### WHAT IS EXPECTED
Revise the rows from the line containing "You are a GUI" through the end of the rows, inclusive, replacing "click action" with "tap action" and leaving everything else unchanged. Omit the pictures from your answer.

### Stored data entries
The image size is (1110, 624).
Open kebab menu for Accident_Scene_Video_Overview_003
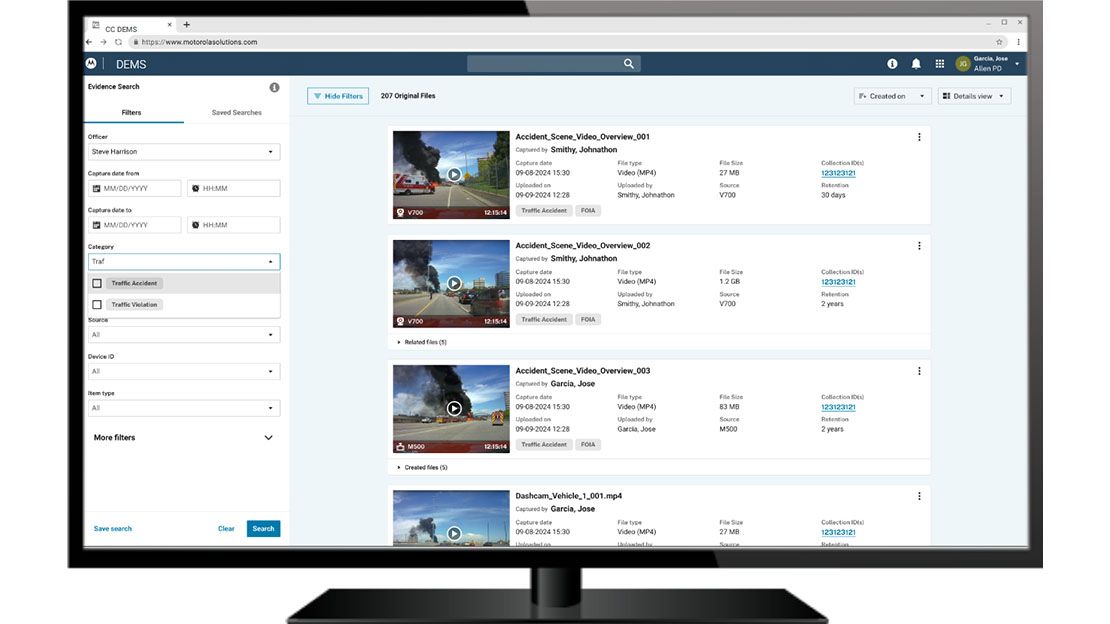point(919,371)
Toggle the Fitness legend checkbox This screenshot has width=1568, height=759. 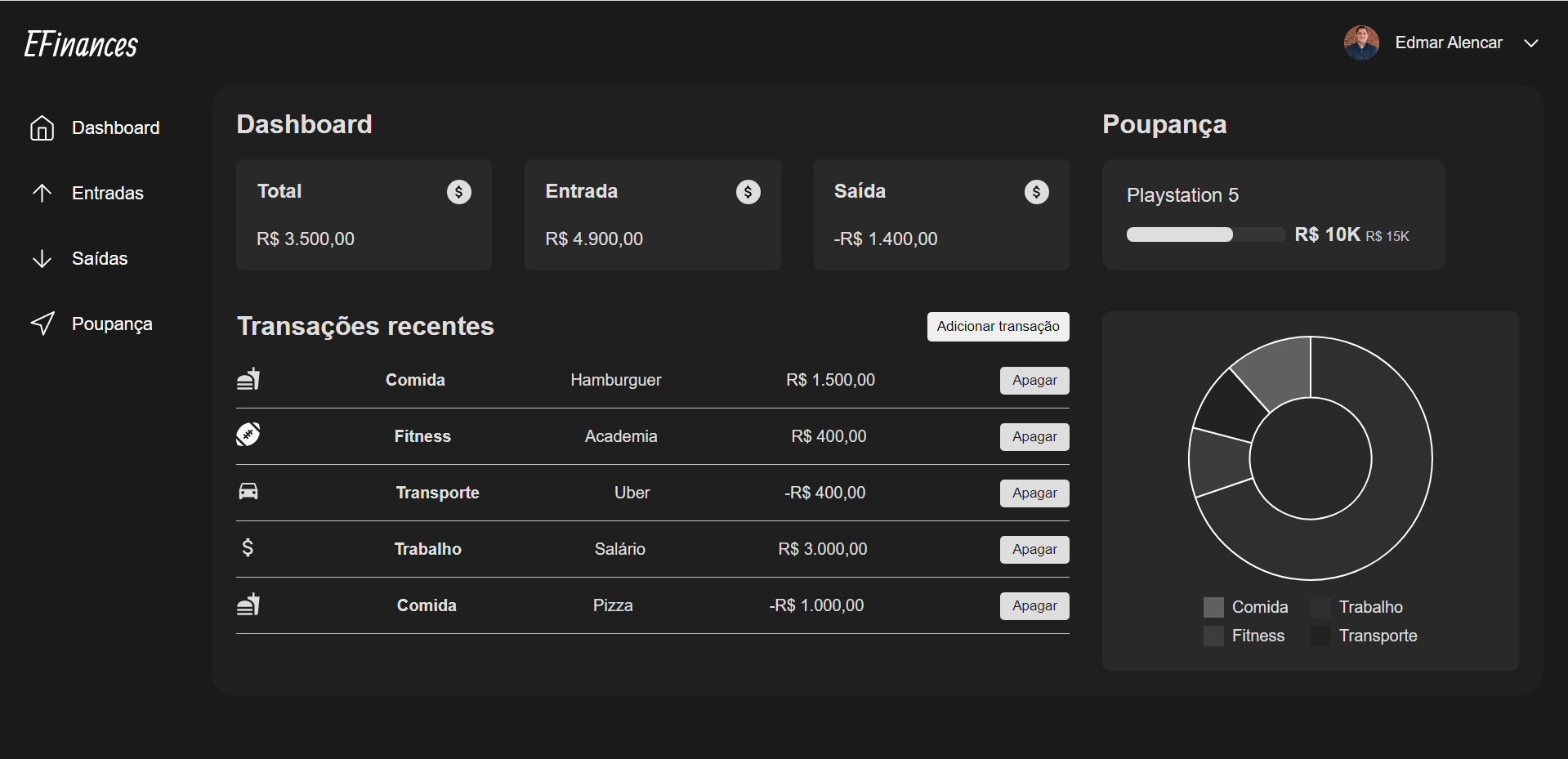[x=1213, y=636]
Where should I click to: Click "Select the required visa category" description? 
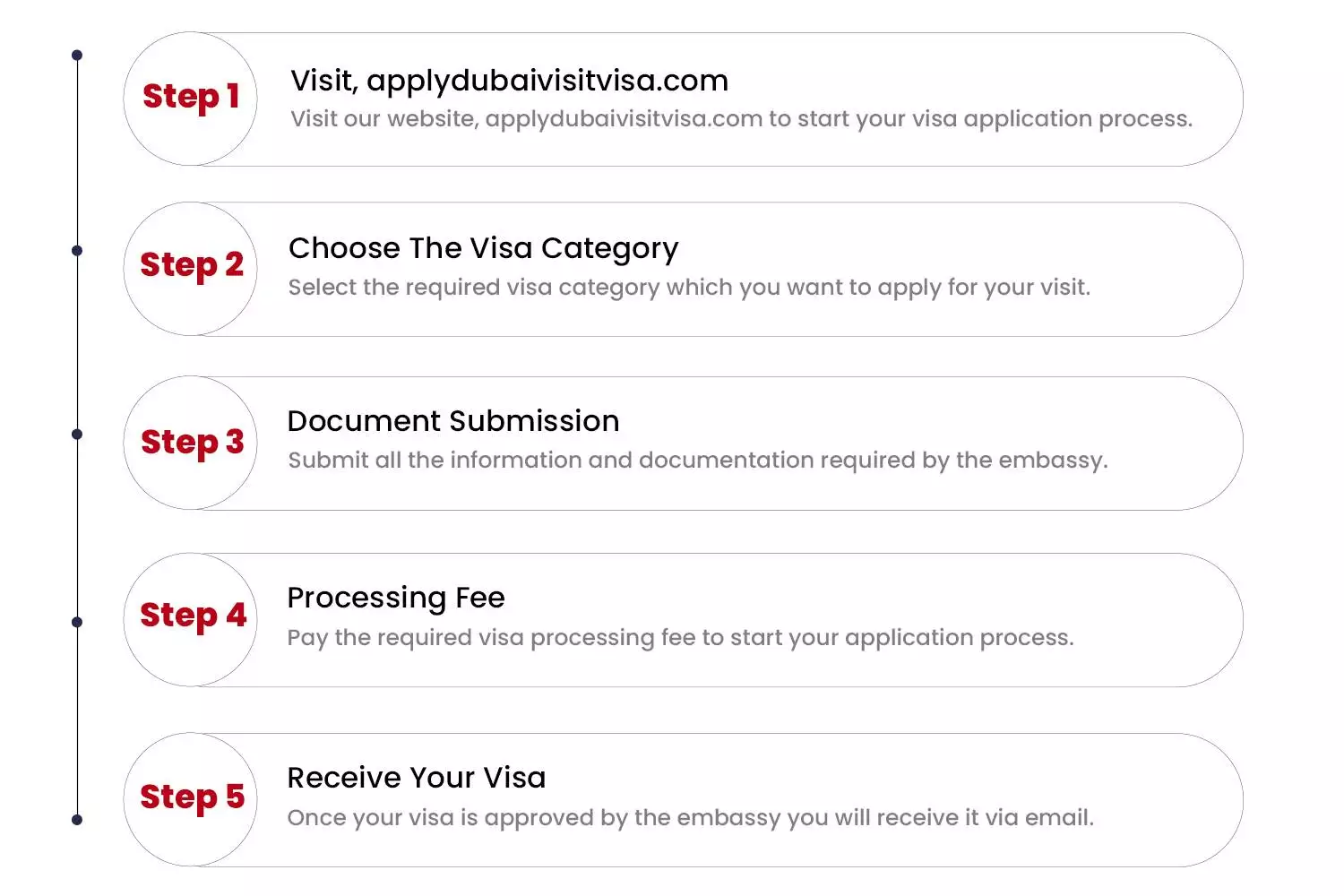[689, 288]
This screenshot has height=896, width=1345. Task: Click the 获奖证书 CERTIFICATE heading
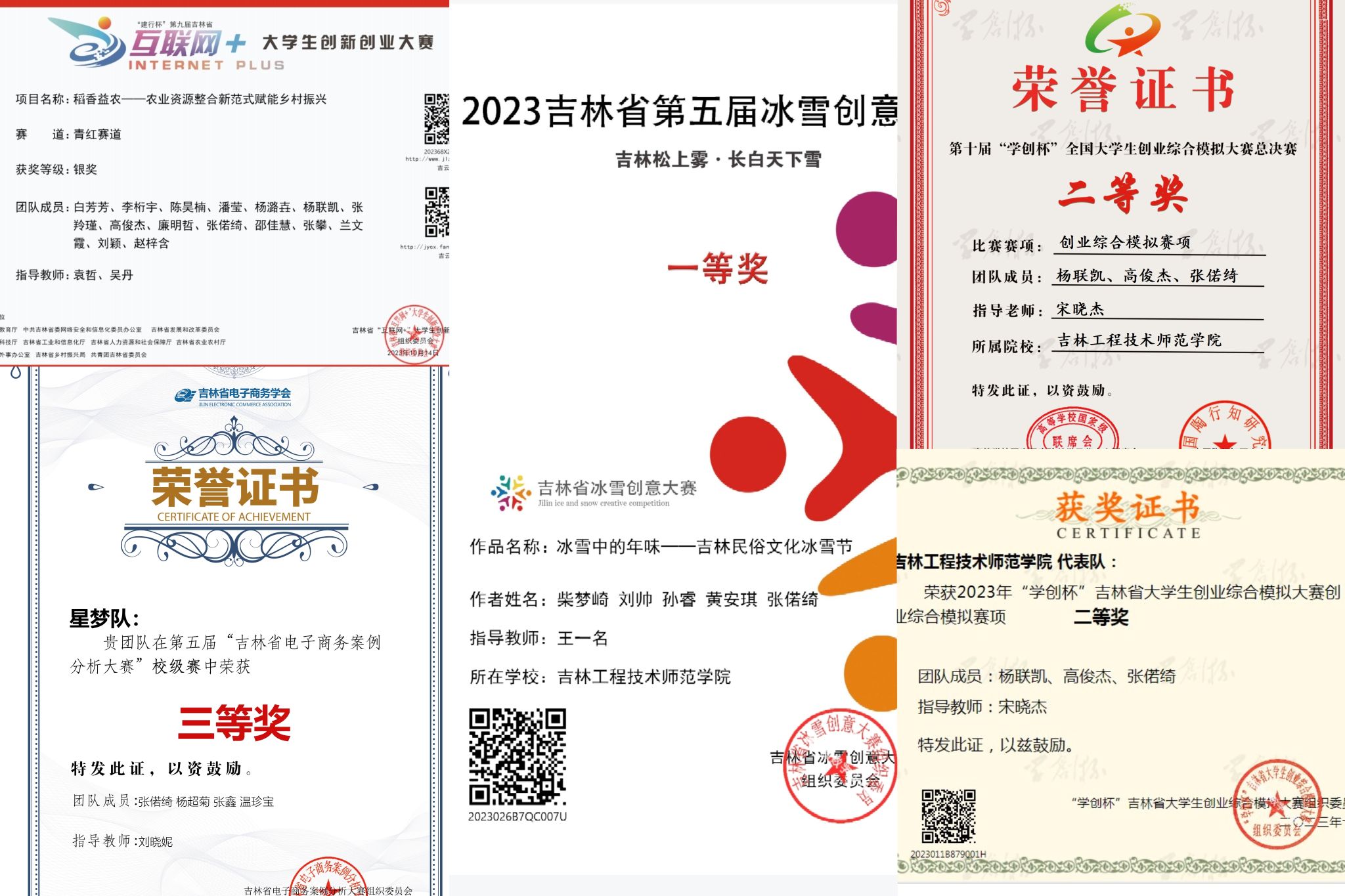click(1128, 509)
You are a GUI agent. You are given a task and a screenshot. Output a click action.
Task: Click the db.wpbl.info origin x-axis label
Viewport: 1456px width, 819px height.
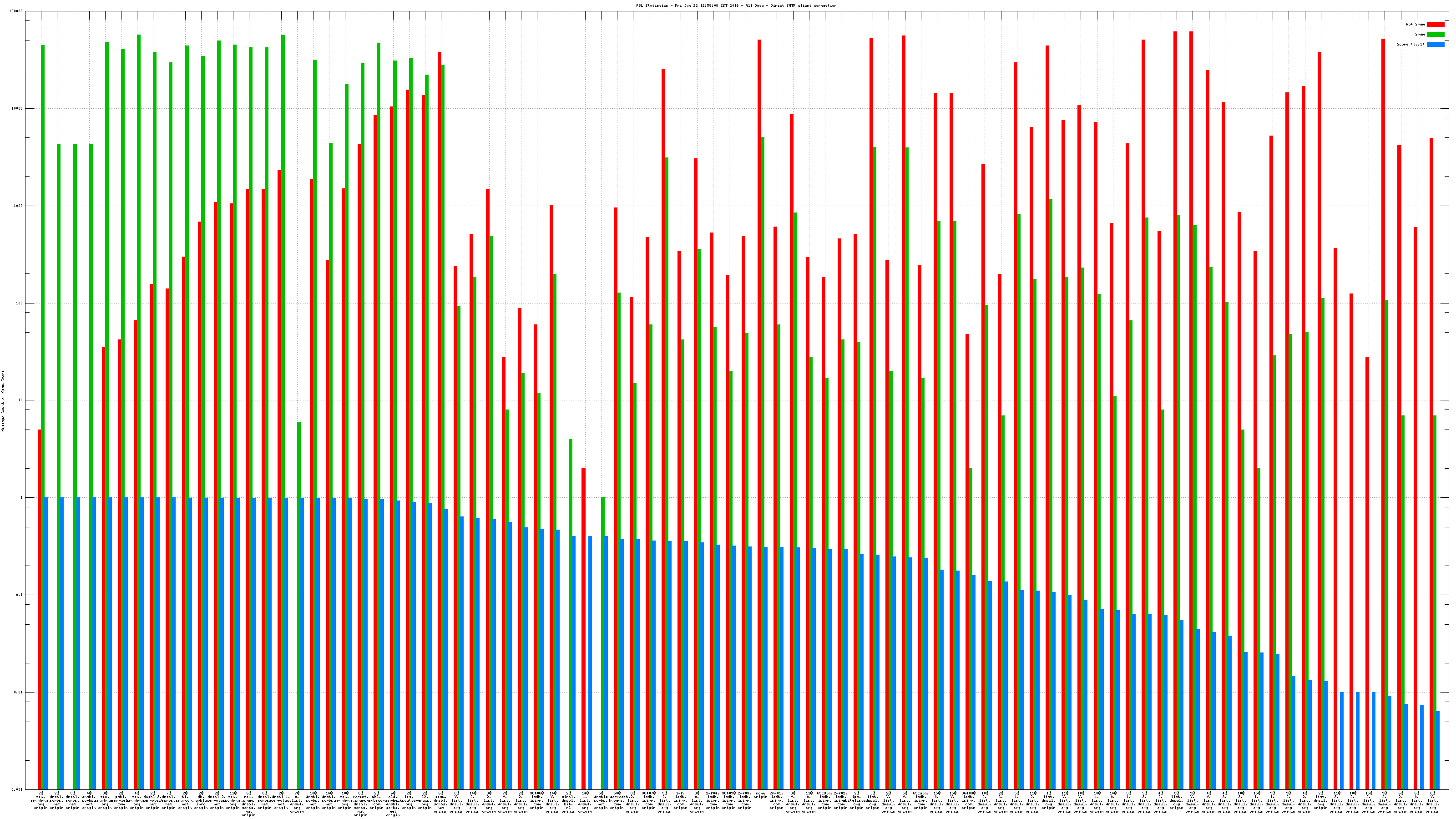(201, 800)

### OUTPUT OF THE TASK
You are a GUI agent. You are given a task and a screenshot. Output a tap action.
Task: Click the db.wpbl.info origin x-axis label
Viewport: 1456px width, 819px height.
(201, 800)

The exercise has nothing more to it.